There’s a new post on Gratitude and Growth about the garden. The front lawn is a carpet of leaves. The lawn guy is coming soon; every time a neighbor turns on a leaf blower, I am more determined than ever not to rake. Although the dumbass running his leaf blower who woke me at 3:30 this morning, IN THE RAIN, angered me.

Yesterday was chaotic. I went in to my client’s. I knew she had a medical procedure the day before, so didn’t expect her in. Going through the emailsto see what needed to be done, I found out that the other colleague in the office has been in the hospital. I felt bad that I didn’t know and offer to help out. But if no one tells me anything, I can’t know.

Anyway, BOTH of them came in, so there were too many people in too small a space, but we caught up on everything (and were masked) and got everything handled.

I was glad to get out of there.

Stopped at CVS to get the prescription to prep for the next surgery, and, of course, it wasn’t there. I will check with the doctor’s office next week to see what’s going on, and if they decided to cancel the surgery due to surging virus cases, but haven’t told me yet. This happened last time, too. It took three calls from the doctor’s office before CVS could bother to fill the prescription.

We had 2495 new cases in the past 24 hours. More than we had in spring. But the mask mandate isn’t enforced, and nothing is shut down. Instead, people are encouraged to pack more into the daylight hours in too close quarters.
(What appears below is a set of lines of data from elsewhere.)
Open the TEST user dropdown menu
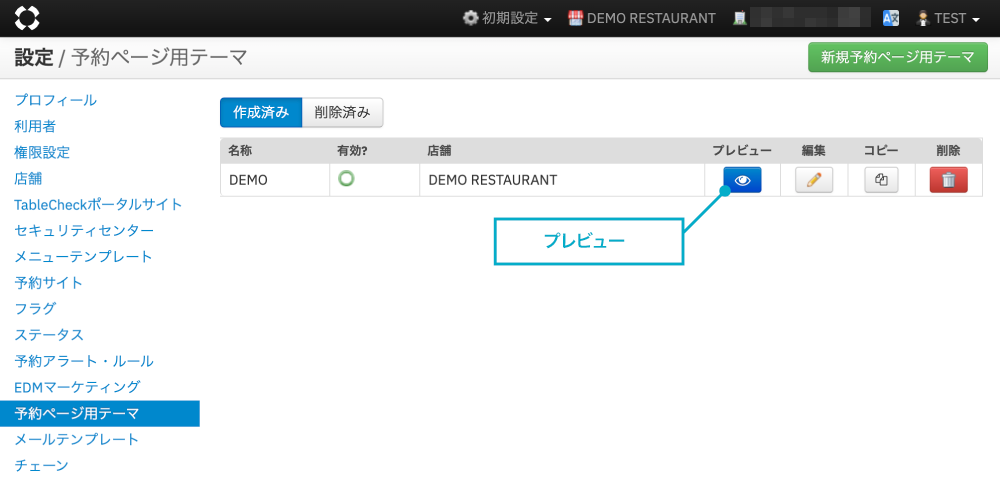Screen dimensions: 1000x478 point(948,18)
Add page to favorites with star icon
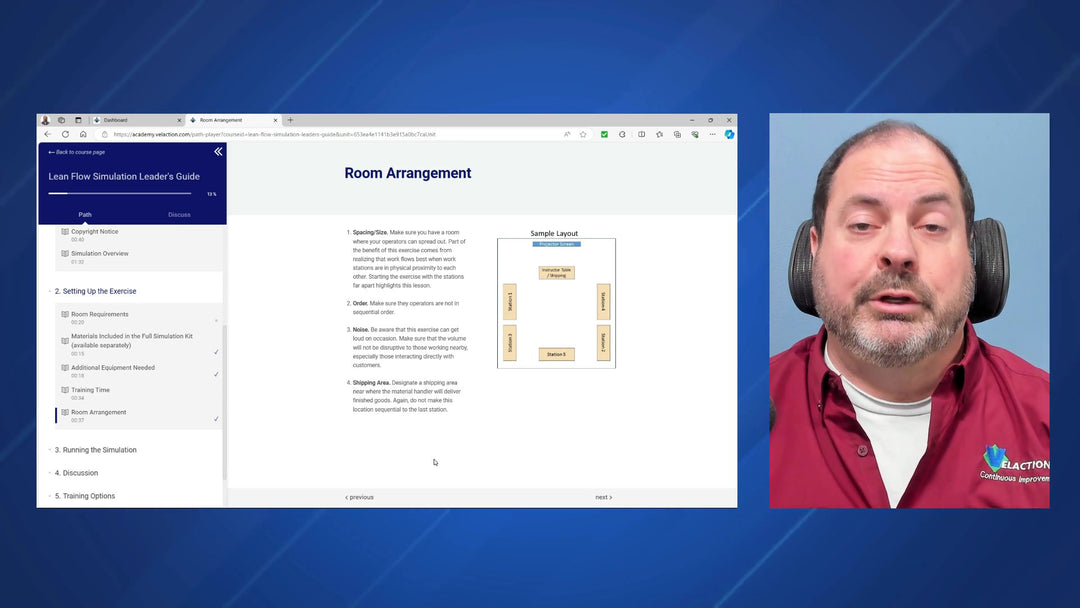This screenshot has width=1080, height=608. (x=583, y=134)
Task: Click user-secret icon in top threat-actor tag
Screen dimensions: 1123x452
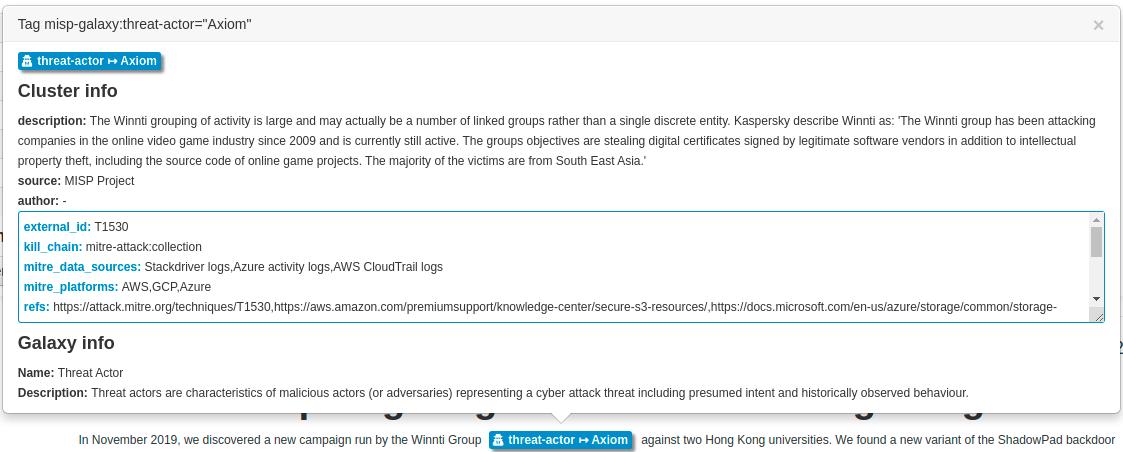Action: click(x=27, y=61)
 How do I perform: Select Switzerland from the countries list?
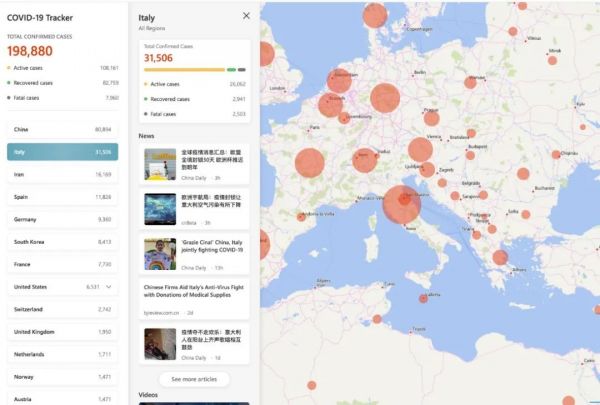[62, 310]
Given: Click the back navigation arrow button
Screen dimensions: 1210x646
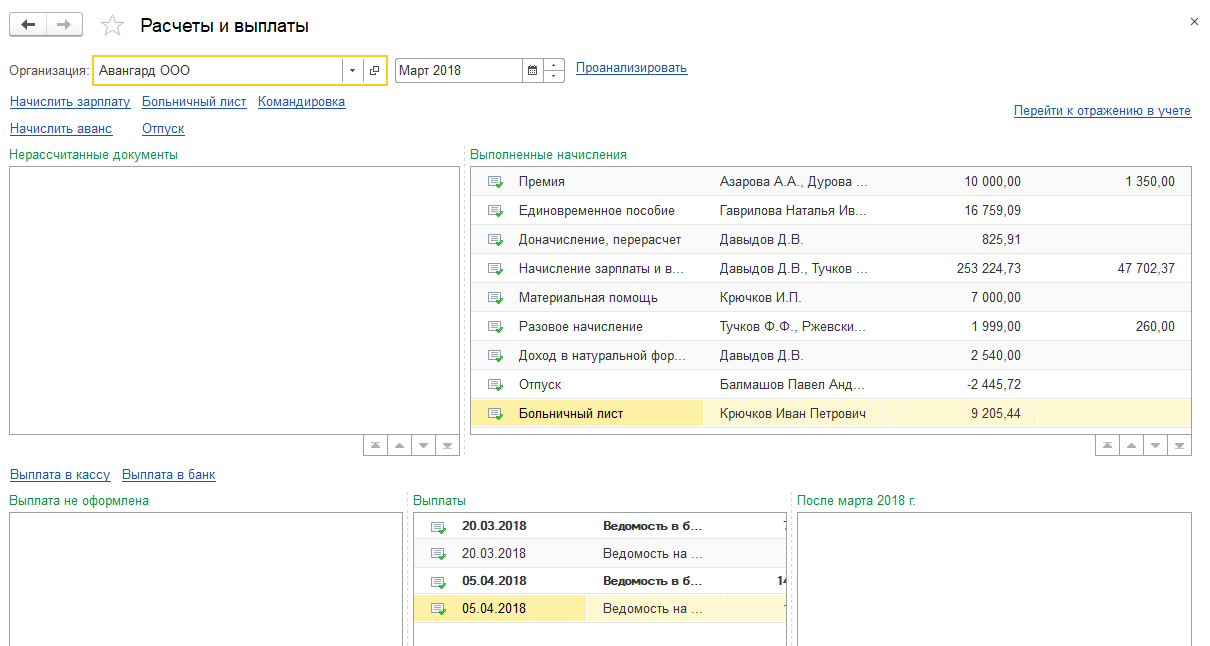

Tomorrow, I have to fight to keep my insurance next year. That should be fun. Not. That’s one reason I hope I can slide the surgery in this December; I might not have insurance next year, at least at the beginning of it.

Tried a new-to-me Ina Garten recipe that worked well last night. Have to make a dash to the liquor store for a bottle of marsala (and more wine) so I can make Eggplant-Mushroom Marsala (from Moosewood) tonight.

I can’t believe it’s Thanksgiving in two weeks.

The Sociopath is still sociopathing, and too many people pander to him. He needs to be charged with the murders of everyone dying from the virus he’s “bored” with.

Lots of writing needs to get done today, and I’m looking forward to this morning’s online Meditation.

I’m just trying to stay alive until January 20.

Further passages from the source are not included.